Liste des tâches |
**A)** Relevez toutes les personnes nommées dans l'extrait sur la stratégie russe.
**B)** Prolongez l'extrait sur la stratégie russe à partir de sa dernière phrase.

Extrait |
★ ★ ★ ★ ★

Rappelons, tout d’abord, que la Russie est un pays-continent. La géographie influe, et même dans certains cas, détermine les choix stratégiques. Ensuite, avec la fin de l’URSS, la Russie était confrontée à l’abandon de ses gains de 1945 en Europe. Le pacte de Varsovie a rapidement éclaté et les pays d’Europe centrale et orientale ont recouvré leur pleine souveraineté. Mais, en Extrême-Orient, la situation reste figée à ce qu’elle était en 1945.
Le problème de la stratégie russe depuis les années 1990 a été double. D’une part : gérer le déclassement de la Russie, de puissance mondiale à puissance régionale (même si elle pouvait garder des moyens d’influence au niveau mondial), ce qui constitue évidemment un changement majeur par rapport à la stratégie soviétique. D’autre part, choisir entre l’Europe et l’Asie.
Le premier problème a été résolu par étape, des accords Bush-Gorbatchev aux premières mesures prises par Vladimir Poutine au début des années 2000, mais aussi, et on l’ignore trop en France, par l’amélioration spectaculaire des relations avec la Chine dans les années 1990. Mais ce déclassement, qui a été dans l’ensemble bien acceptée par la population et par l’élite politique, s’est heurté dans les années 2000 au refus des Etats-Unis d’accepter un monde multipolaire. Si l’on relit aujourd’hui le « Discours de Munich » prononcé en 2007 par Vladimir Poutine, on voit bien que cette revendication d’un monde multipolaire était centrale.
Face au refus des Etats-Unis de passer d’une gestion hégémonique à un Hegemon partagé, se posait alors dans des termes nouveaux la question de la relation privilégiée avec l’Europe ou avec la Chine. Il faut se souvenir que Poutine, comme Eltsine et comme Gorbatchev avant lui, est au départ profondément européen. La Russie s’est orientée, durant les début des années 2000, vers un rapprochement avec les pays européens. Ces derniers n’ont pas répondu aux attentes de Moscou. D’où une tension rampante depuis 2006-2008, qui a abouti aux événements d’Ukraine de 2014. La Russie a pris acte du cours russophobe de l’Union Européenne, et elle a vu qu’elle ne pourrait pas s’appuyer sur elle pour imposer le monde multipolaire aux Etats-Unis.

★ ★ ★ ★ ★

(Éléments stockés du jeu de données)
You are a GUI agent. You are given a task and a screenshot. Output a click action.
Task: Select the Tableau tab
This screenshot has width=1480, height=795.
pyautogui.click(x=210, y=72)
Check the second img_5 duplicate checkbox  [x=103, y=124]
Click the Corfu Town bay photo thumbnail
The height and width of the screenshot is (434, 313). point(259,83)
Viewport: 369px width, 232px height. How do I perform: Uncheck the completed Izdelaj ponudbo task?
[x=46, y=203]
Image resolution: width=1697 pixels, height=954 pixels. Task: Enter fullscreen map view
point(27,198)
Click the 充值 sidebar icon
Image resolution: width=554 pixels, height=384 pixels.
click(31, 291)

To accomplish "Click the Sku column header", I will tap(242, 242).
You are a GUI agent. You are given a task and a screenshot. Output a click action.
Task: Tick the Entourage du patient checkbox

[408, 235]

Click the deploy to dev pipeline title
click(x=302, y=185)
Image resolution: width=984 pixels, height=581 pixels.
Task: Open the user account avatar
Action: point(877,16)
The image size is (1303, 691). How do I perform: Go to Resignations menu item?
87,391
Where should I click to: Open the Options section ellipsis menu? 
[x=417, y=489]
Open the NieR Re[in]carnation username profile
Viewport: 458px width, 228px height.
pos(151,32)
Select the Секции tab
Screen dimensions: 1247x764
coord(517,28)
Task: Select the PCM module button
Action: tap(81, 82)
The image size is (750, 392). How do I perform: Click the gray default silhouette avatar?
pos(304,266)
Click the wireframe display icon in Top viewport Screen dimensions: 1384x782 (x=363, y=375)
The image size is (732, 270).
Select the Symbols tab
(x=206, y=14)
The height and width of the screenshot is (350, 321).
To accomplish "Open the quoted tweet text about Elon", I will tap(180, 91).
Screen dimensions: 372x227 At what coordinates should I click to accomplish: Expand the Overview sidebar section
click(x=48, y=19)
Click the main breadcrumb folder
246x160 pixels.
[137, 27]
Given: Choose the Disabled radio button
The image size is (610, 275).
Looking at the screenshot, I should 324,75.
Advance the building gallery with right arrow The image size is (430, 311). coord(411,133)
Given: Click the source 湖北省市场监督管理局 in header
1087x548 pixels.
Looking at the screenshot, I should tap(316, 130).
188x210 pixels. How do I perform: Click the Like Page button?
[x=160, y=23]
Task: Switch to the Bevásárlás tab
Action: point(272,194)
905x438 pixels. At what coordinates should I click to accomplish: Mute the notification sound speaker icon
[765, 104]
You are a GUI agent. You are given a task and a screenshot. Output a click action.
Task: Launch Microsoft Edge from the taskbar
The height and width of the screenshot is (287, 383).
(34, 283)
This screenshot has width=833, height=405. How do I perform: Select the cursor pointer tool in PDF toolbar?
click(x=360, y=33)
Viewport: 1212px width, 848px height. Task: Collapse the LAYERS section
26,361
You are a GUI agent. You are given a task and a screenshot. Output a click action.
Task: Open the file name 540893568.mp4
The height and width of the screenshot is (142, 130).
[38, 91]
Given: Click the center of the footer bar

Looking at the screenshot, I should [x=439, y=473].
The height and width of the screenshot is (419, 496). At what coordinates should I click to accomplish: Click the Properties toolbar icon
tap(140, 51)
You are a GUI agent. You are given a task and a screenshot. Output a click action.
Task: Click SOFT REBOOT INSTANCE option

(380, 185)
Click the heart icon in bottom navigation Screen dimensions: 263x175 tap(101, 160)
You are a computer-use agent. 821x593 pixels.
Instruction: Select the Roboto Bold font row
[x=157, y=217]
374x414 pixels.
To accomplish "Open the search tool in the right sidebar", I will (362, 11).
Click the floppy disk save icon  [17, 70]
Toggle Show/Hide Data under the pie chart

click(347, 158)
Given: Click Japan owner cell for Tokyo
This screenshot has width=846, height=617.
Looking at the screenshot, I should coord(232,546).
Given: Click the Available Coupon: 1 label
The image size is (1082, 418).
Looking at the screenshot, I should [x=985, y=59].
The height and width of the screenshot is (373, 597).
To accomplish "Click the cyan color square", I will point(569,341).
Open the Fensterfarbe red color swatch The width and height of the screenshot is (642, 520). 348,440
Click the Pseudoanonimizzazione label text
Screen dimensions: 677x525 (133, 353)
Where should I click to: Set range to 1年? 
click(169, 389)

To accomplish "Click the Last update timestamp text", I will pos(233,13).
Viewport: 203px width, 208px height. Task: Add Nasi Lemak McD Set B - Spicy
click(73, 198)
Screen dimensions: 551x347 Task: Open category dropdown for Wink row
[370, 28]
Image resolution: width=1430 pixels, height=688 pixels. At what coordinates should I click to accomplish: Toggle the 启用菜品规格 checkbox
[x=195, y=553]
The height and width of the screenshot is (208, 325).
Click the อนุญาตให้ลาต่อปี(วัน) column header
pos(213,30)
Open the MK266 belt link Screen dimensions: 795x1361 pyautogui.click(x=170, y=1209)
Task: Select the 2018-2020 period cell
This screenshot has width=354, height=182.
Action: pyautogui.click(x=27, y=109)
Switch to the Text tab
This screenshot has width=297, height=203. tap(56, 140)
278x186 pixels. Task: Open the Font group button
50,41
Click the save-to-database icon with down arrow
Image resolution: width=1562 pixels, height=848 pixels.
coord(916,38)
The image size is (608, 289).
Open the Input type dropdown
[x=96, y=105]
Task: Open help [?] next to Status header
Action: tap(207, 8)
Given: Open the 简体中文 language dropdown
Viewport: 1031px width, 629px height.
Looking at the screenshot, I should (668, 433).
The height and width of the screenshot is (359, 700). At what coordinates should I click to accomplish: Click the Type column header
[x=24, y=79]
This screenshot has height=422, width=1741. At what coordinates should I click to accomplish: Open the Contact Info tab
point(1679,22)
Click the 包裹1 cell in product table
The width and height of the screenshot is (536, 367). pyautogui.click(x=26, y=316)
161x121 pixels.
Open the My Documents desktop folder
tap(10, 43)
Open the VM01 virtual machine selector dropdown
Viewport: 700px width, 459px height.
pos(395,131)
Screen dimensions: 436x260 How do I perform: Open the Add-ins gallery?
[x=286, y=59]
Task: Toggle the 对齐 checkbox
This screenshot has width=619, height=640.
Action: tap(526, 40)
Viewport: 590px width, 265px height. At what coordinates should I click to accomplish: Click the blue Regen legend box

★ ★ ★ ★ ★

Réponses attendues |
**A)** Bush, Gorbatchev, Vladimir Poutine, Eltsine

**B)**
Le tournant vers la Chine devenait dès lors inévitable. Il y a eu un basculement dans la stratégie russe d’une priorité vers l’Europe, où la Chine jouait le rôle d’un contrepoids, à une priorité vers la Chine où l’Europe jouera, au mieux, le rôle de contrepoids.
K
Quant à la France, quel regard portez-vous sur son positionnement stratégique et quelles en sont les failles ou les limites ?
La France n’a plus de stratégie. Elle gère des actions (en Afrique), et son image. Elle n‘a pas défini de stratégie pour l’UE. Cherche-t-elle la fuite en avant fédérale, ce dont ni la population française ni l’Allemagne ne veut, ou cherche-t-elle à construire un rapport de force au sein de l’UE ? Mais, si cette dernière option est retenue, quelles sont nos alliances ?
De même en Afrique, défendons-nous nos intérêts ou ceux des autres. ? Et, là encore, avec quelles alliances ? Sommes-nous condamnés à jouer le rôle de supplétifs des Etats-Unis et à travailler « pour le Roi de Prusse » ?
La crise stratégique est majeure, et s’enracine sur une perte de vision stratégique globale. De fait, seuls les pays souverains peuvent avoir une stratégie.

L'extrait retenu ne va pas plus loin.